Information–theoretic approach to blind separation of sources in non-linear mixture

doi:10.1016/S0165-1684(97)00196-5

Signal Processing

Volume 64, Issue 3, 26 February 1998, Pages 291-300

https://doi.org/10.1016/S0165-1684(97)00196-5 Get rights and content

Abstract

The linear mixture model is assumed in most of the papers devoted to blind separation. A more realistic model for mixture should be non-linear. In this paper, a two-layer perceptron is used as a de-mixing system to separate sources in non-linear mixture. The learning algorithms for the de-mixing system are derived by two approaches: maximum entropy and minimum mutual information. The algorithms derived from the two approaches have a common structure. The new learning equations for the hidden layer are different from the learning equations for the output layer. The natural gradient descent method is applied in maximizing entropy and minimizing mutual information. The information (entropy or mutual information) back-propagation method is proposed to derive the learning equations for the hidden layer.

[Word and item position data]
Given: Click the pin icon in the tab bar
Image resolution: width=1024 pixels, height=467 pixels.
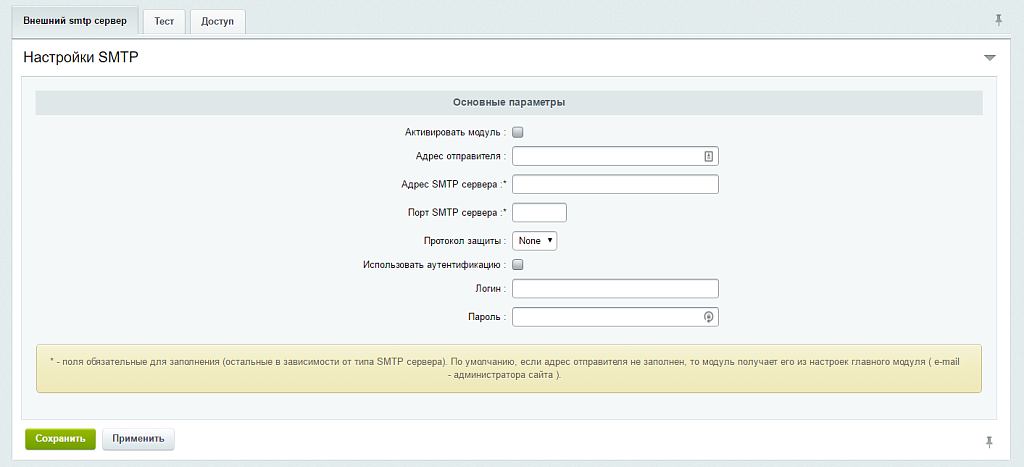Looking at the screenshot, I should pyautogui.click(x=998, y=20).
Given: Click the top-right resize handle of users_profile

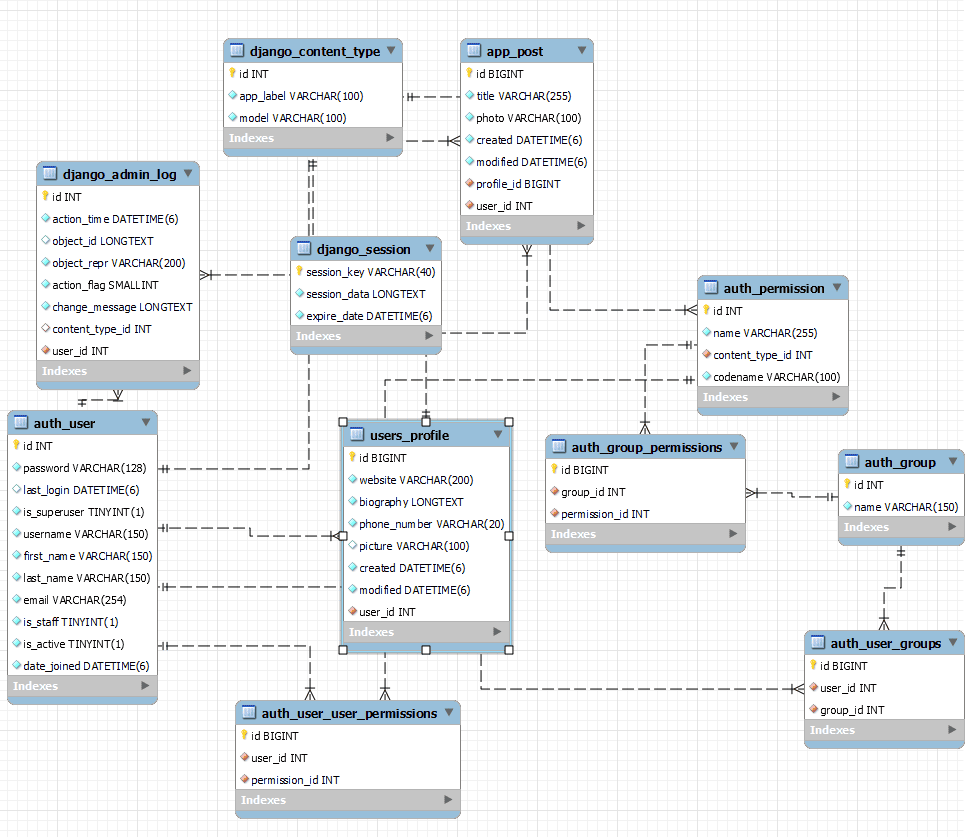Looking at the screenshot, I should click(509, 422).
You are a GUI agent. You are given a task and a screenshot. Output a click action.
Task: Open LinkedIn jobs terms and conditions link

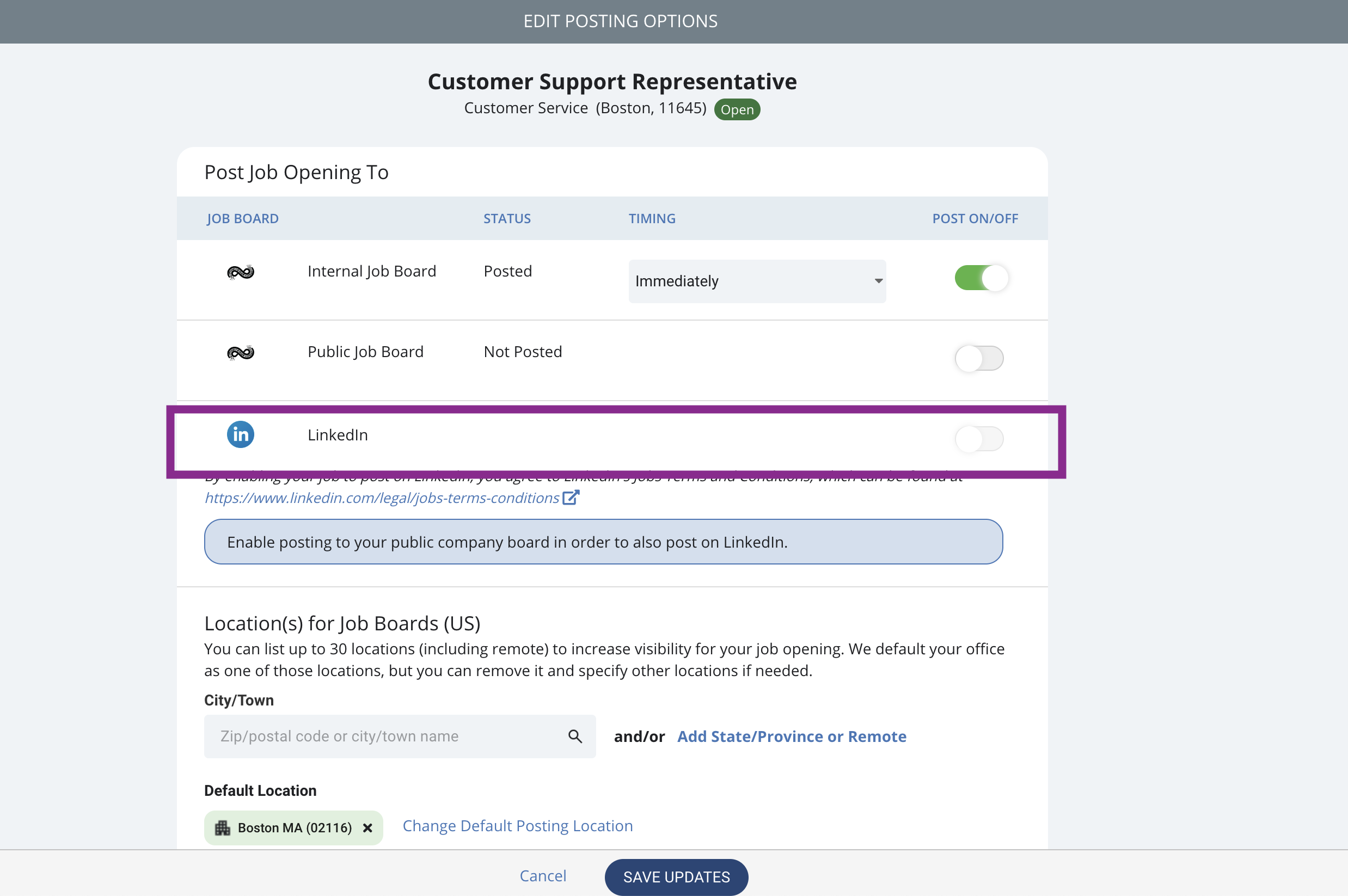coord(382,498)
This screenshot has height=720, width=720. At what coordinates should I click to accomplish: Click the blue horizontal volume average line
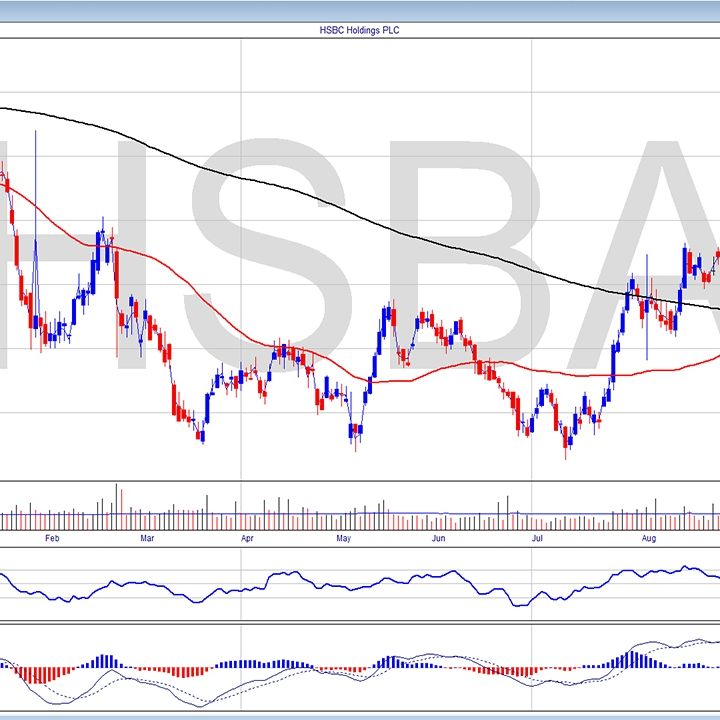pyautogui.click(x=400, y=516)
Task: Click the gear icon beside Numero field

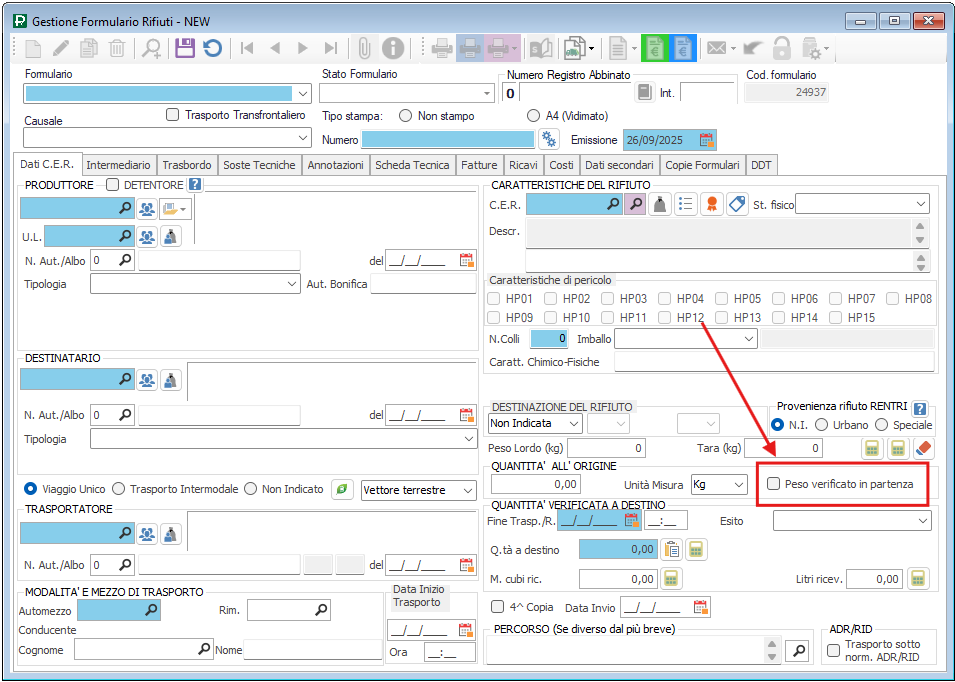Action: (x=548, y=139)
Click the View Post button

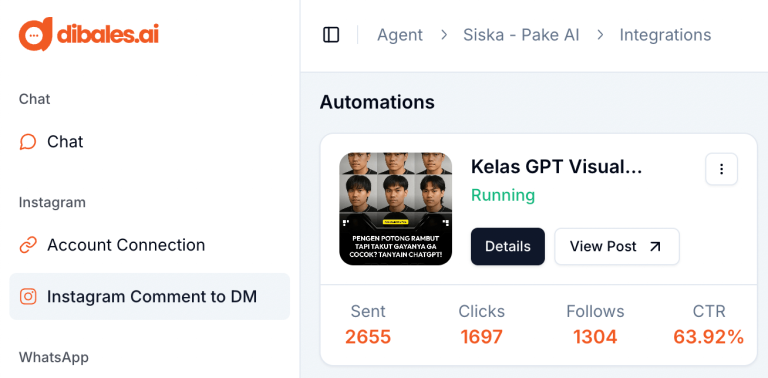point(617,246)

**Challenges:**
- 1) Translate this sentence from the abstract into Spanish: "The algorithms derived from the two approaches have a common structure."
- 2) Locate each line of the entries above containing the string "height" and copy those lines out.

**Full answers:**
- 1) Los algoritmos derivados de los dos enfoques tienen una estructura común.

- 2)
Image resolution: width=1024 pixels, height=467 pixels.
This screenshot has height=720, width=720. At what coordinates should I click to accomplish: Click the blue horizontal volume average line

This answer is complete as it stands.